Von Frankys superreicher Russenfreundin (Model und Instagram-Star Stefanie Giesinger gibt ein hölzernes Debüt mit aufgesetztem Osteuropa-Akzent) über den österreichischen Klischee-Dealer Ronny (Georg Friedrich zelebriert sich in prolligem Leo-Mantel selbst) bis hin zum Rapper Ssio, der hier so etwas wie einen selbstironischen Doppelgänger seiner selbst mimt, ist „Asphaltgorillas“ vollgepackt mit markigen Typen, die allesamt auf der Grenze zum Zuviel balancieren, sie aber nur selten übertreten. Auch Akteure wie die Chanson-Sängerin Julia Engelmann, Stipe Erceg und Octay Özdemir als wunderbar verpeilter Handlanger von Drogenboss El Keitar fügen sich allesamt souverän in ein im besten Sinne buntes Ensemble.
Im Mittelpunkt stehen allerdings vorwiegend Samuel Schneider („Exit Marrakech“), Jannis Niewöhner („Jugend ohne Gott“) in einer Jordan-Belfort/Leonardo-Di-Caprio-Gedächtnisrolle (Niewöhner war nie besser!) und „Tiger Girl“-Star Ella Rumpf. Auch wenn die drei nur in sehr wenigen Szenen gemeinsam auf der Leinwand zu sehen sind, dreht sich in „Asphaltgorillas“ alles um sie und um die Konsequenzen ihres jeweiligen Handelns. Mit fortlaufender Spieldauer erhöht Buck die Schlagzahl, mit der er zwischen den Szenen mit Atris und Bettina, sowie jenen mit Franky wechselt. Sie bemühen sich alle drei darum, das von ihnen heraufbeschworene Chaos wieder in Ordnung zu bringen: Da muss dann auch schon mal ein Rottweiler mit Abführmittel abgefüllt werden, weil er einen Gegenstand gefressen hat, der für den Abschluss des Deals unabdingbar ist. Hinzu kommt der den Dreien im Nacken sitzende El Keitar und als schließlich Unmengen an Falschgeld im Umlauf sind, machen noch viele weitere zwielichtige Typen Jagd auf das Trio.

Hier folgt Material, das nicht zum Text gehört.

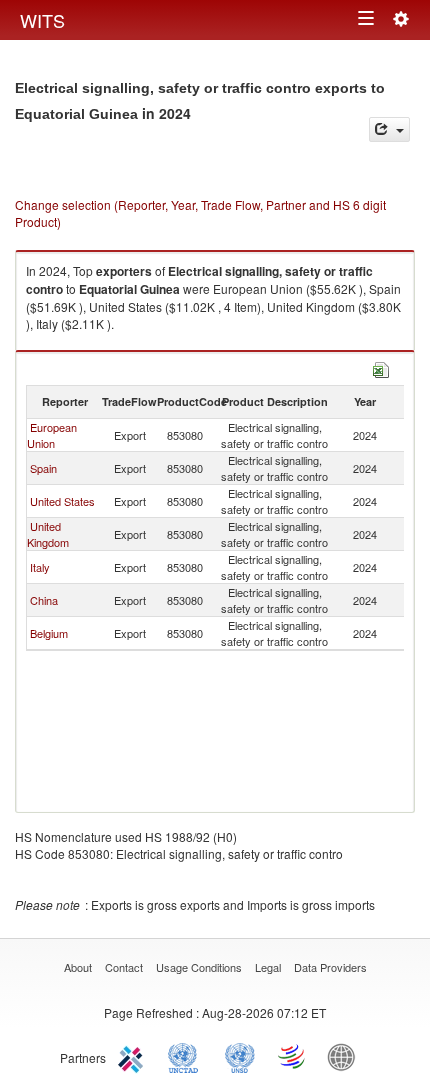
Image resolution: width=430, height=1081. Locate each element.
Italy (40, 567)
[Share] (389, 129)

Das Tempo wird bis zum rasanten Finale stetig gesteigert und auf der Zielgeraden kommen dann noch einige gleichermaßen derbe wie sehr stylisch inszenierte Actionszenen hinzu. Die entscheidenden Momente finden in von Neon-Lichtern getränkter Nacht statt, während wahlweise ein moderner Electro-Beat oder prollige Hip-Hop-Sounds aus den Boxen dröhnen, was die rauschhaft-fiebrige Stimmung des Ganzen verstärkt, die bei aller Absurdität im Einzelnen dominiert. Obwohl es in „Asphaltgorillas“ immer mal wieder was zum Lachen gibt – das ergibt sich allein schon aus der puren Masse an skurrilen Ideen und schrägen Typen – steht am Ende der Geschichte doch die Frage, wer für derart aus dem Ruder laufende Ereignisse und die zum Teil dramatischen, sogar tödlichen Folgen die Verantwortung trägt. Doch anstatt darauf eine Antwort zu geben, wird das Finale zur bittersüßen Pointe, frei von jedwedem moralischen Zeigefinger. Und spätestens da hat Buck die Essenz von Schirachs „Schuld“-Geschichten perfekt erfasst.
Fazit: Detlev Buck inszeniert Ferdinand von Schirachs Kurzgeschichte „Der Schlüssel“ als knalligen Mix aus Milieustudie, Coming-Of-Age-Film und „John Wick“ – und der abgefahrene Genre-Cocktail schmeckt ziemlich super.